Telepolis über den nicht stattfindenden Picknick-Flashmob in Braunschweig

Der am Samstag nicht stattfindende Picknick-Flashmob in Braunschweig hat sich mittlerweile zu einem kleineren Politikum entwickelt, deshalb nochmal der Hinweis, dass am Samstag, den 8.8. von 16 bis 18 Uhr KEIN Picknick auf dem Braunschweiger Schlossplatz stattfinden wird. Unbedingt nicht hingehen! Snip von Telepolis:

Der geplante Flashmob und das städtische Verhalten dazu haben mittlerweile eine öffentliche Debatte ausgelöst. "Eine wirkliche Politisierung des Flashmobs kam erst durch das Verbot der Stadt", sagt Schadt. Und damit könnte er recht haben: verschiedene Parteien bekunden inzwischen ihre Solidarität. Die örtlichen Jusos schreiben in einer [extern] Erklärung: "Die Plätze sollten für alle Braunschweigerinnen und Braunschweiger offen für Aktivitäten und ein Ort der Lebensfreude sein." Nicht nur Open-Air-Vorstellungen des Staatstheaters gehörten zum kulturellen Leben. "Zu einer lebendigen Stadtkultur gehören in der heutigen Zeit eben Aktionen wie Konzerte, Maikundgebungen oder eben Flashmobs", meint Juso William Labitzke.
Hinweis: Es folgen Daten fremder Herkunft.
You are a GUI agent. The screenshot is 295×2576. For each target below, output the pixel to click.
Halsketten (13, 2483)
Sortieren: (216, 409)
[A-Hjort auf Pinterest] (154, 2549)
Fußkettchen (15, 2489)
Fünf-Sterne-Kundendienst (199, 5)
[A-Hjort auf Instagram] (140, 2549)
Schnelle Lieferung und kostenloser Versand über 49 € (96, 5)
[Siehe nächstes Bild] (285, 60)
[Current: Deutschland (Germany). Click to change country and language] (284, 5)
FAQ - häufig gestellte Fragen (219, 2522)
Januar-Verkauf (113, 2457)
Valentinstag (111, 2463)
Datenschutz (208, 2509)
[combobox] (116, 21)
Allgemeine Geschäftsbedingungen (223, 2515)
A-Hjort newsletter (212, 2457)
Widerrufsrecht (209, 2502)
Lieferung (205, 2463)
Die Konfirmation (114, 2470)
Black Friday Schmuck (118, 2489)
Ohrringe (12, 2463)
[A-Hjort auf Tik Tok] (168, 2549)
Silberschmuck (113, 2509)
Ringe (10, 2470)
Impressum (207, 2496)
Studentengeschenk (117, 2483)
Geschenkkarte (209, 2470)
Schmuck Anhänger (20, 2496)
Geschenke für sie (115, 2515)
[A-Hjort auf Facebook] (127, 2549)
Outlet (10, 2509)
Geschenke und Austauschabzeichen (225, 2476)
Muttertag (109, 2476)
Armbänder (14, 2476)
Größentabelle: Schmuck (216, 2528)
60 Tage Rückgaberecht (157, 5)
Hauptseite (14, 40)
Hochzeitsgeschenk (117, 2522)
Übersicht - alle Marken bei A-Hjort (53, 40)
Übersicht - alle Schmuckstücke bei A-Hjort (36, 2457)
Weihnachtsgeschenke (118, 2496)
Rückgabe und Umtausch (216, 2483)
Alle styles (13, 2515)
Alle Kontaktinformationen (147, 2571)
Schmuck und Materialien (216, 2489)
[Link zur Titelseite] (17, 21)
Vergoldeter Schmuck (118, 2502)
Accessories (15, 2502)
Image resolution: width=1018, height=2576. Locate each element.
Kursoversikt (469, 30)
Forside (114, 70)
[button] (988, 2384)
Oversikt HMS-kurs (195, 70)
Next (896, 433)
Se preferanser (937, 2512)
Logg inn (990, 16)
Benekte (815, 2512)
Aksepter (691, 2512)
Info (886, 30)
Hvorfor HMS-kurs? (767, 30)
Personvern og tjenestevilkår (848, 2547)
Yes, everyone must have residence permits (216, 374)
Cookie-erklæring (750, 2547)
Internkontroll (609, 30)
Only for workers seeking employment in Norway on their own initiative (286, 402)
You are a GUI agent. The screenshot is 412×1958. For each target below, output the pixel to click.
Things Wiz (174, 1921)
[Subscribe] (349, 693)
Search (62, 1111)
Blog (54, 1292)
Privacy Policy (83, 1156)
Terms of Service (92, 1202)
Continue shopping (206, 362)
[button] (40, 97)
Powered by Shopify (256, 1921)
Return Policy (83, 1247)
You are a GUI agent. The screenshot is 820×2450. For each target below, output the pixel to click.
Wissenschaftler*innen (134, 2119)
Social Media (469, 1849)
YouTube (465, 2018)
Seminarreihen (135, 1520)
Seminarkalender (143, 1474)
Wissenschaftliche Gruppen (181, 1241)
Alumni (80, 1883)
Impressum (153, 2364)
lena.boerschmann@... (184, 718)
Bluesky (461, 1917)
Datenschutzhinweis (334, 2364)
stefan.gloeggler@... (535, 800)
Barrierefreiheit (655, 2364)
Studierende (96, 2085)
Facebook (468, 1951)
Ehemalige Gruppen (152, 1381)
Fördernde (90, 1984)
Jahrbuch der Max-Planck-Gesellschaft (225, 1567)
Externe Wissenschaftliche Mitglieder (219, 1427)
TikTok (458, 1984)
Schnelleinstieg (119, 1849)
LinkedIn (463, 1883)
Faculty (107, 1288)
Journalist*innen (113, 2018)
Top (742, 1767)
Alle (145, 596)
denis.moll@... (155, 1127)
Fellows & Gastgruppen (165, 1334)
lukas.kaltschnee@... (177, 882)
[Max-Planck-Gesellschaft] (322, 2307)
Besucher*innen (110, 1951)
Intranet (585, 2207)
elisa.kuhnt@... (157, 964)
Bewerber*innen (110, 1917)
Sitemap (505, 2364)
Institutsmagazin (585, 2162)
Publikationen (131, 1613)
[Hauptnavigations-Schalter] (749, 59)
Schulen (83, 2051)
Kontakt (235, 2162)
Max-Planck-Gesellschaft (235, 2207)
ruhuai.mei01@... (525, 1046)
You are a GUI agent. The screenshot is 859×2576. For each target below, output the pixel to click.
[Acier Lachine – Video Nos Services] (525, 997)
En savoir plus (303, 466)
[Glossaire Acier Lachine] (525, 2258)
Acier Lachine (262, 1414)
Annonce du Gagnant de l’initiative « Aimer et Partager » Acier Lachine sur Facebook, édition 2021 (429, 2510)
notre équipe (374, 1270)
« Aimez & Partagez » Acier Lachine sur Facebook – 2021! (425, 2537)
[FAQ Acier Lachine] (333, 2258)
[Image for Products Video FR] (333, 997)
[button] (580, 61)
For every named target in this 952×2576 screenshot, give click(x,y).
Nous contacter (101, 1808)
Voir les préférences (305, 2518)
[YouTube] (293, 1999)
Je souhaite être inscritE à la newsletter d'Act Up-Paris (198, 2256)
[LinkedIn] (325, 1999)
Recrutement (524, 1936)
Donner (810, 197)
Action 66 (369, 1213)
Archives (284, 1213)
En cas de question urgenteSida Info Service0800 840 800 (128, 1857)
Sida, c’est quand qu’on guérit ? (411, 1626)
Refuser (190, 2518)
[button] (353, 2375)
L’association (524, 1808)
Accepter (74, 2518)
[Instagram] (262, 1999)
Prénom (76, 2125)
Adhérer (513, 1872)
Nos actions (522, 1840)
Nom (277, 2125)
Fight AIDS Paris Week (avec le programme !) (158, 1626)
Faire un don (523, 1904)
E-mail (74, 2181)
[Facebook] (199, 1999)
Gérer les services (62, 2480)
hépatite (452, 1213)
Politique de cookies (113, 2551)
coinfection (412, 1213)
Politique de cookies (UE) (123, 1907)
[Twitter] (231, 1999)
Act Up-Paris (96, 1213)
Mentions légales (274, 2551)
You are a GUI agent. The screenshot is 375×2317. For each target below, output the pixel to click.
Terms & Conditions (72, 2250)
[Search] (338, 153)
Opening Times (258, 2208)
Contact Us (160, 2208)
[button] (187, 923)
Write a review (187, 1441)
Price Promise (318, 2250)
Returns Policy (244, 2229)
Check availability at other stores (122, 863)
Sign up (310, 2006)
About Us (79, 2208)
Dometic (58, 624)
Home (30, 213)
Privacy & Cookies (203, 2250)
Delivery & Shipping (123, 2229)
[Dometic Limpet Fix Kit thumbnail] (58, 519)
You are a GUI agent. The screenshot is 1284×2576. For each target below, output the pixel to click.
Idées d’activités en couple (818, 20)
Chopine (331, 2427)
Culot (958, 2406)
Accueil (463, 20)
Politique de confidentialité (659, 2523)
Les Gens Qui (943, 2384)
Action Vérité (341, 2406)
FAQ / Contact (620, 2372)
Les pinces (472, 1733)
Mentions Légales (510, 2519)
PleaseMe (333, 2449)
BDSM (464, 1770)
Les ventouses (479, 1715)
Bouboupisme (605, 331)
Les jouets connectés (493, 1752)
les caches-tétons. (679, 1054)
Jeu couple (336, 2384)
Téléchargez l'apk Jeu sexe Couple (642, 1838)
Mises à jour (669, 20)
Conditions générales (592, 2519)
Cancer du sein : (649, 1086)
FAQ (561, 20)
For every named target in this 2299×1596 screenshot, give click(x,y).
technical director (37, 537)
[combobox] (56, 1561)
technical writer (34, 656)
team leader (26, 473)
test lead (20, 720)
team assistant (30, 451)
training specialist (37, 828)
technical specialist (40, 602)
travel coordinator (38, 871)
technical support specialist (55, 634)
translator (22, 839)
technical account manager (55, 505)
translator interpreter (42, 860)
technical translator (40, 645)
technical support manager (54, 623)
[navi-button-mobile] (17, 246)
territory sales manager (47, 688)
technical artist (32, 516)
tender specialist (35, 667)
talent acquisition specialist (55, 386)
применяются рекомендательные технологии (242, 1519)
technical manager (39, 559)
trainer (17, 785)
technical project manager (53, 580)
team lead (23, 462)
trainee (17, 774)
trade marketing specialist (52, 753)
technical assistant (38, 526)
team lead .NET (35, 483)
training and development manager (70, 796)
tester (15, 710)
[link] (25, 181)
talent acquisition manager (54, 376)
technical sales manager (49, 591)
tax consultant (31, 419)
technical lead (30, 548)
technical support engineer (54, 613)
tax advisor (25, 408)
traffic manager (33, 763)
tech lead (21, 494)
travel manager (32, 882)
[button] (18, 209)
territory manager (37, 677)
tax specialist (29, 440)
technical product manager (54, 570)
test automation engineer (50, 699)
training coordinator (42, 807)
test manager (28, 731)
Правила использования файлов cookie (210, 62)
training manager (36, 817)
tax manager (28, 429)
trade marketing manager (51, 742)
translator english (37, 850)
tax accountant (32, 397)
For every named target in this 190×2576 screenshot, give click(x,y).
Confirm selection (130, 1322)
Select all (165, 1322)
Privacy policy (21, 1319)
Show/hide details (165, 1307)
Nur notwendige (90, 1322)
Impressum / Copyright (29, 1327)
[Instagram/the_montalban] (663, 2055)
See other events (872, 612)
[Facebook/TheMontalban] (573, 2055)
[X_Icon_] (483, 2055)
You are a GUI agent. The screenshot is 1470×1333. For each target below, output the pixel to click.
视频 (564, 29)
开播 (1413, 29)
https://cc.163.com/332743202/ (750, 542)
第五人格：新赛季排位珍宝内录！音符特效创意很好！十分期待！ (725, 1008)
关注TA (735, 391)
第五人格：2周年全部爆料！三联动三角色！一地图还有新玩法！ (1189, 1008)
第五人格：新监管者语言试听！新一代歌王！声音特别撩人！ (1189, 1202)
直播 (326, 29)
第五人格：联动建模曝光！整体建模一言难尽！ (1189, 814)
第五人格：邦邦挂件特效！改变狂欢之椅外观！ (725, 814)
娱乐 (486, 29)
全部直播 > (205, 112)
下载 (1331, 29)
Jens Seipenbusch, Bundesvorsitzender der Piratenpartei spricht von einer Kunstaktion, die "durch Behördenwillkür bedroht" sei. Christian Koch, Landesvorsitzender der niedersächsischen Piraten, rief indirekt zur Teilnahme auf: "Natürlich würden wir Piraten niemals eine Aktion unterstützen, die vom Braunschweiger Ordnungsamt mit einem Veto belegt wurde. Daher fordern wir all unsere Unterstützer und Sympathisanten explizit auf, sich auf keinen Fall an besagtem Tag auf dem Schlossplatz einzufinden, Essen und Trinken mitzubringen, Spaß zu haben und dazu vielleicht noch Freunde einzuladen." Auch Politiker der Linken und der Grünen haben angekündigt, am Samstag auf dem Platz zu erscheinen. So hat die Stadt Braunschweig mit ihrem Vorgehen mehr Aufmerksamkeit auf den geplanten Flashmob gerichtet, als ihr lieb sein dürfte.